▶ [Passage provided]:

SECOND DISTRICT OF TEXAS

FORT WORTH

NO. 2-07-072-CV

MICHAEL DWYER MCCULLOUGH APPELLANT

V.

TEXAS DEPARTMENT OF CRIMINAL                 APPELLEES

JUSTICE-ID, ALAN N. FORNER,

DANNY HORTON, DELORES THORTON,

TINA CARROLL, ALPHONOSO JAMES,

AND DAVID LAMBERT

------------

FROM THE 78TH DISTRICT COURT OF WICHITA COUNTY

MEMORANDUM OPINION (footnote: 1)

I.  Introduction

Appellant Michael Dwyer McCullough, an inmate proceeding pro se and in forma pauperis, challenges the trial court’s order dismissing with prejudice his lawsuit against Appellees Alan N. Forner, Danny Horton, Delores Thorton, Tina Carroll, Alphonoso James, and David Lambert.  McCullough raises ten points arguing that the trial court improperly dismissed his suit with prejudice under chapter 14 of the Texas Civil Practice and Remedies Code without allowing him to amend his petition. (footnote: 2)  Because we hold that McCullough’s failure to file his lawsuit by the statutory deadline could not have been remedied by amended pleadings, we will affirm.

II.  Factual and Procedural Background

In April 2004, prison officials ordered McCullough to remove his personal property from his prison cell so that they could place it in storage while he was in isolation.  After McCullough was released from isolation, prison officials returned most of McCullough’s personal property to him, but McCullough claims that his wedding band and his eyeglasses were not returned.  McCullough continuously inquired of prison officials about the location of these items and when they would be returned.  

When the prison officials failed to return McCullough’s wedding band and his eyeglasses, he pursued administrative remedies by filing grievances on June 2 and June 7, 2004, which were returned to him unprocessed because the issue had “already [been] grieved”; (footnote: 3) by a June 18, 2004 grievance that became final on August 6, 2004; and a July 17, 2004 (footnote: 4) grievance, to which McCullough claims he did not receive a response.

▶ [Given exercise 1]: Quote from the court opinion, starting at the words "When the prison" and ending after "receive a response.".
▶ [Given exercise 2]: Write the next part of the court opinion on McCullough's appeal, starting after its final sentence.
The data that comes after the court opinion is unrelated to it.

▶ [Collected data]:
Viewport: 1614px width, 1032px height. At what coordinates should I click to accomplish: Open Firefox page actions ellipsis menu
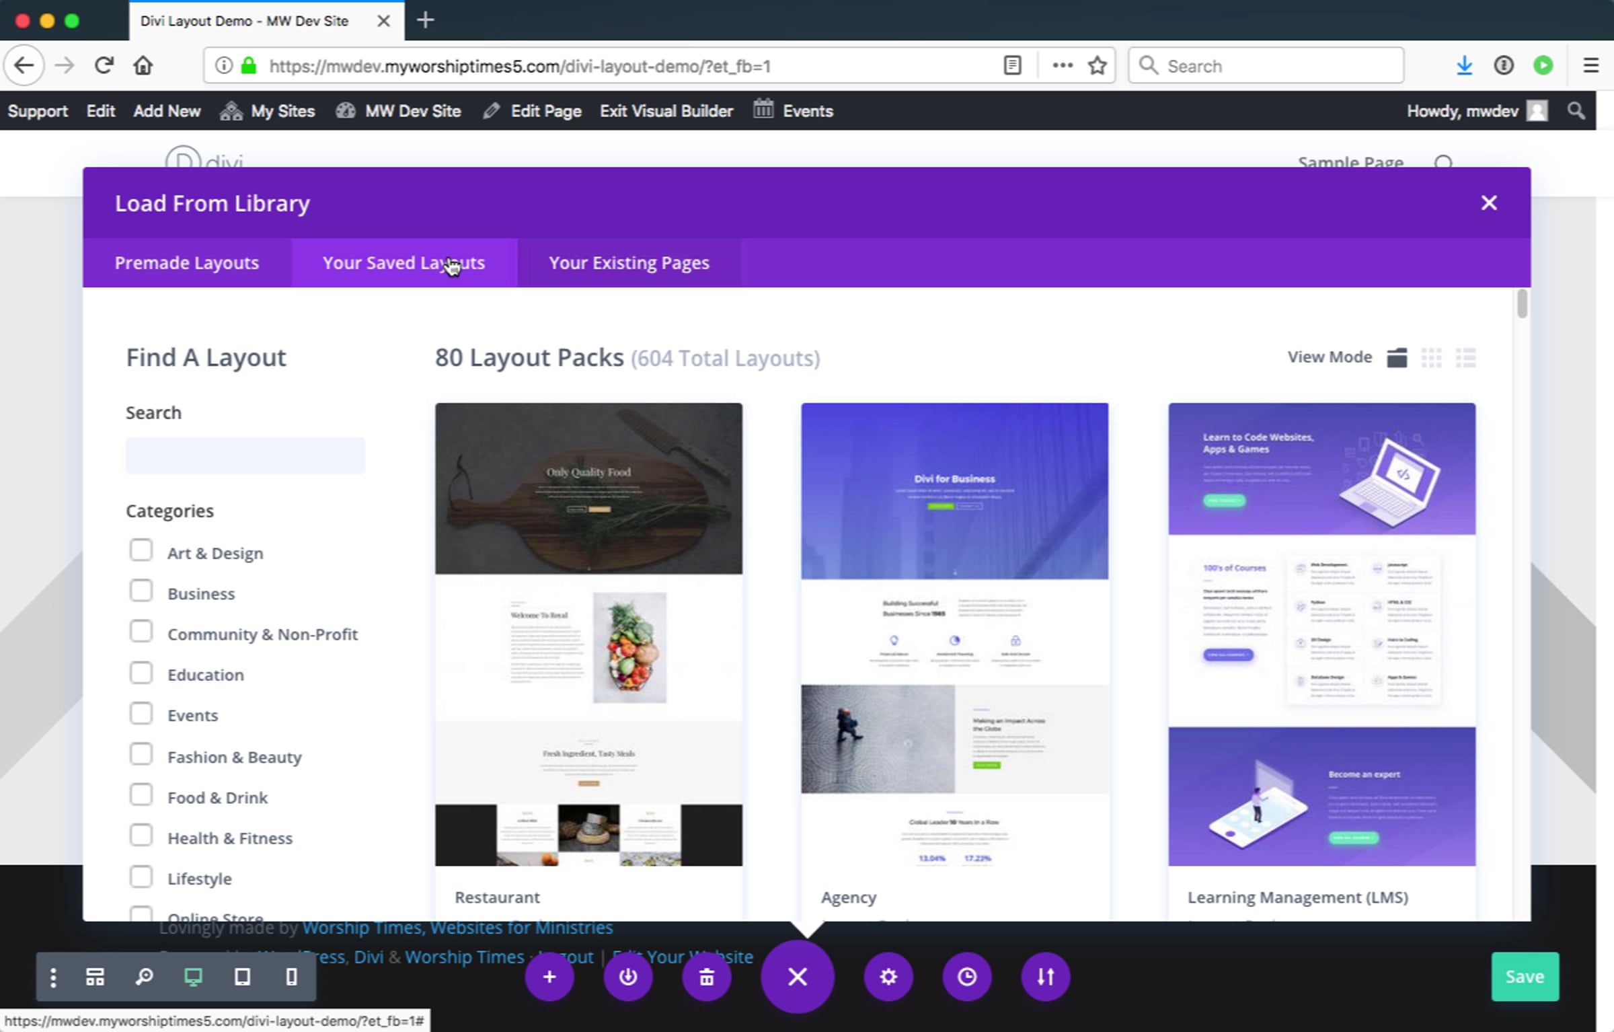point(1063,65)
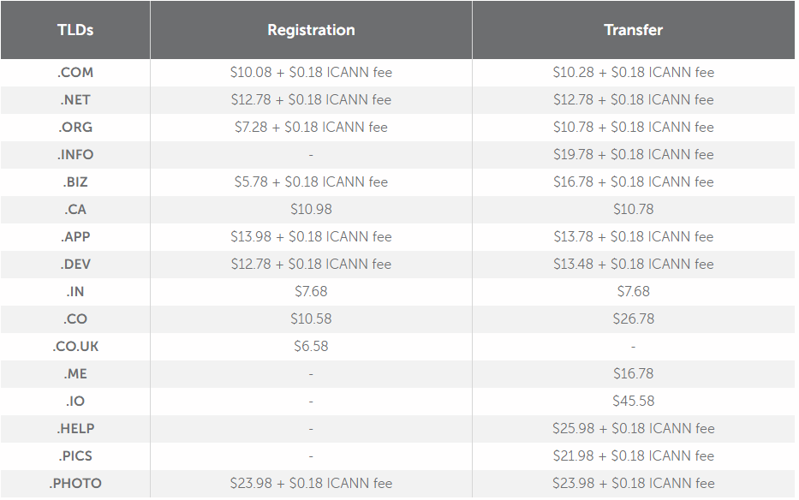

▶ [Written answer 1]:
When the prison officials failed to return McCullough’s wedding band and his eyeglasses, he pursued administrative remedies by filing grievances on June 2 and June 7, 2004, which were returned to him unprocessed because the issue had “already [been] grieved”; (footnote: 3) by a June 18, 2004 grievance that became final on August 6, 2004; and a July 17, 2004 (footnote: 4) grievance, to which McCullough claims he did not receive a response.

▶ [Written answer 2]:
On January 25, 2005, McCullough filed suit against Appellees—corrections officers—in their individual capacities, contending that they had refused to return his wedding ring and eyeglasses.  McCullough alleged that Appellees had caused him “emotional stress, mental anguish, due process violations, and deprivation of personal property, and personal injury.”  McCullough attached an affidavit listing dates of the grievances that he had filed, but he did not attach copies of the grievances. (footnote: 5)  McCullough also filed an affidavit listing previous suits that he had filed and an “Application to Proceed Informa Pauperis,” in which he requested to proceed without being required to prepay fees or costs or to give security.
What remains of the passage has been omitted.